*** Record excerpts ***
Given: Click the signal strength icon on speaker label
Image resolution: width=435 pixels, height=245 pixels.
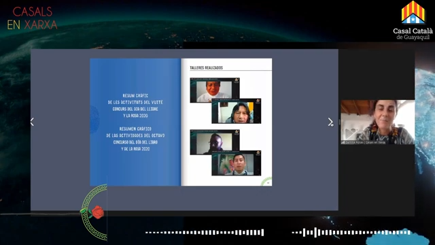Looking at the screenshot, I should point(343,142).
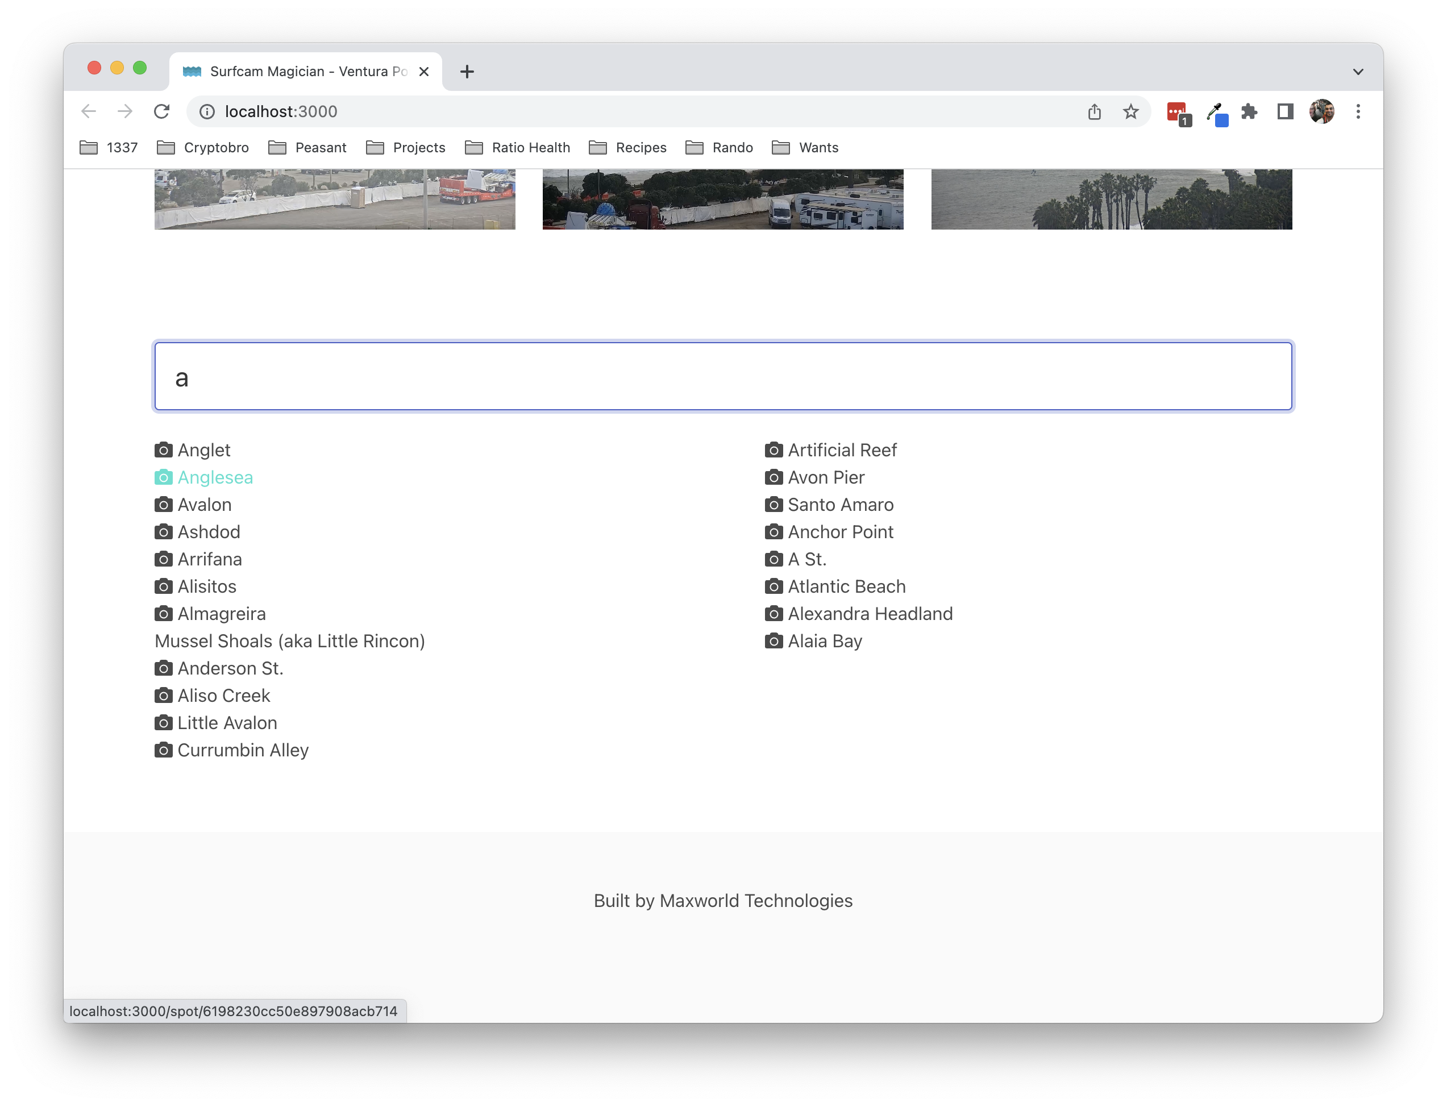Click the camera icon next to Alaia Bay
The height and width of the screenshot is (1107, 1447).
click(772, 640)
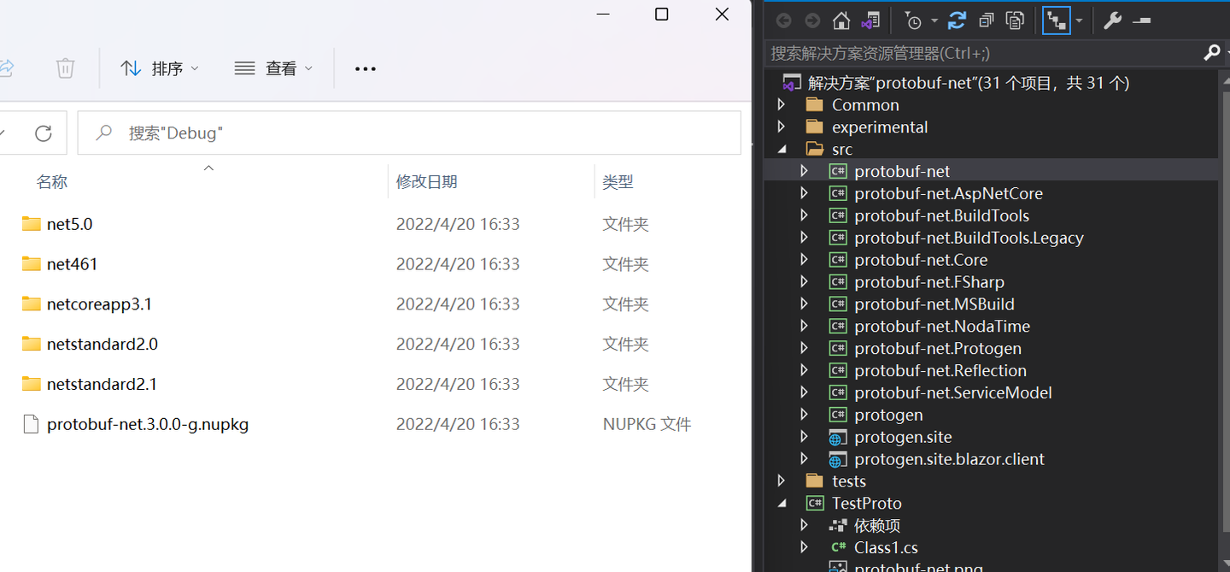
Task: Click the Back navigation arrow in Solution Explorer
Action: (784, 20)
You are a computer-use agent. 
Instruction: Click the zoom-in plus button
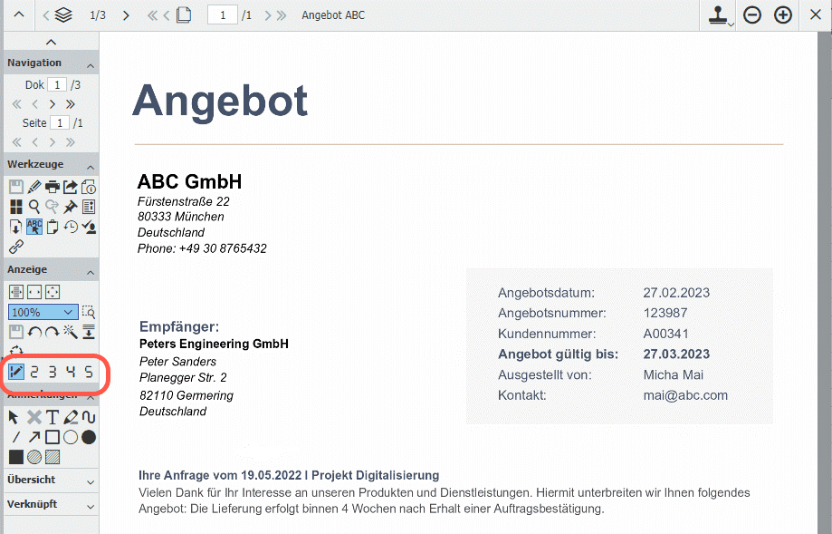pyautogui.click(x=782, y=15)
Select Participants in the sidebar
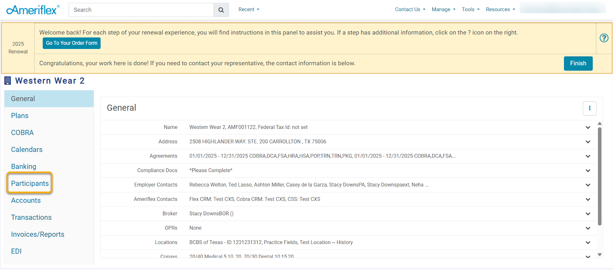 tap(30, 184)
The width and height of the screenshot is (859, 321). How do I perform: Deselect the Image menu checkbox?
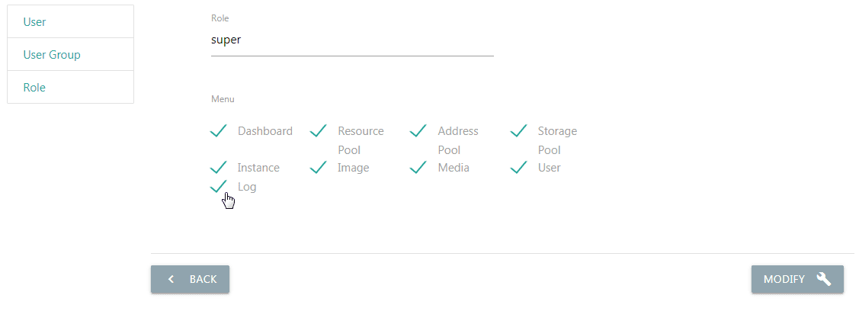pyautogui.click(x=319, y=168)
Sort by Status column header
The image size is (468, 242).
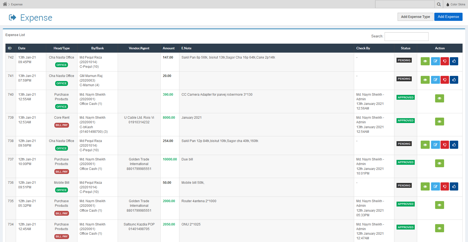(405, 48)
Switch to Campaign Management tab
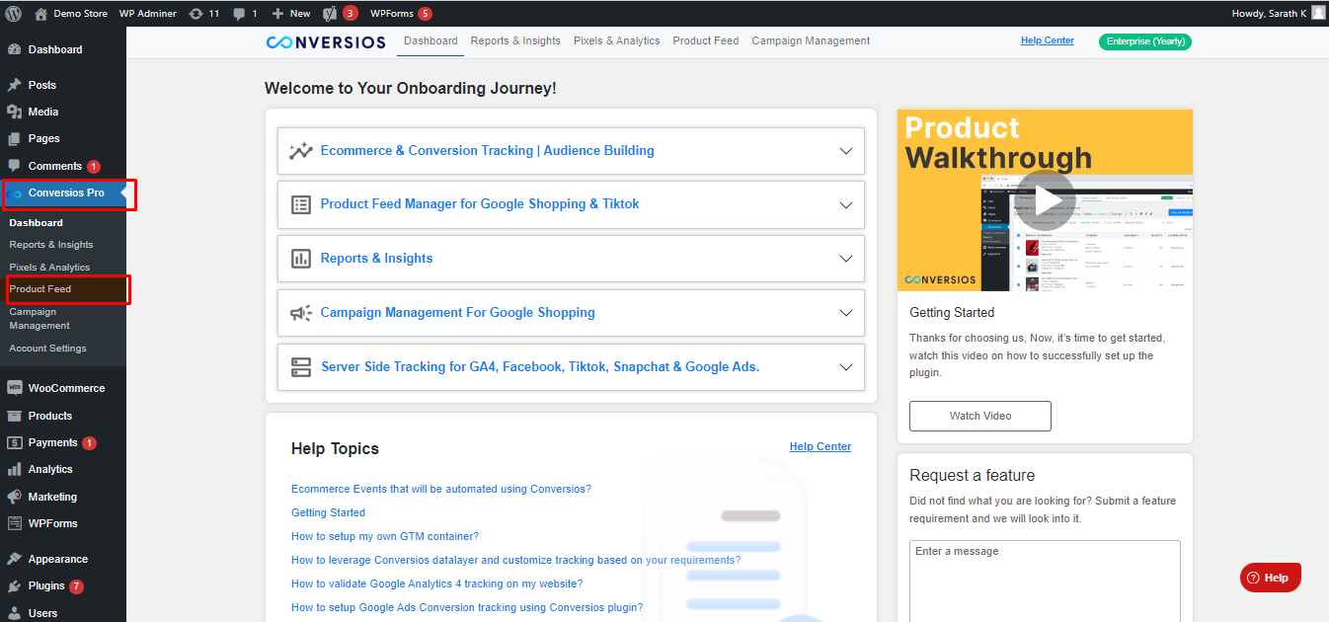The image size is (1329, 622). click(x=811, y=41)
*** End of Record excerpts ***
**Task to complete:** Nothing in the records should be changed in the copy, but the pictures must be left out.

**Reply:**
Given: Click the signal strength icon on speaker label
Image resolution: width=435 pixels, height=245 pixels.
Looking at the screenshot, I should point(343,142).
Click the camera icon next to Alaia Bay
The height and width of the screenshot is (1107, 1447).
click(772, 640)
Task: Click the Back navigation arrow in Solution Explorer
Action: (784, 20)
You are a computer-use agent. 
Instruction: Click the zoom-in plus button
pyautogui.click(x=782, y=15)
Select Participants in the sidebar
 tap(30, 184)
The width and height of the screenshot is (859, 321). How do I perform: Deselect the Image menu checkbox?
pyautogui.click(x=319, y=168)
Sort by Status column header
The image size is (468, 242).
(405, 48)
Switch to Campaign Management tab
The image size is (1329, 622). click(x=811, y=41)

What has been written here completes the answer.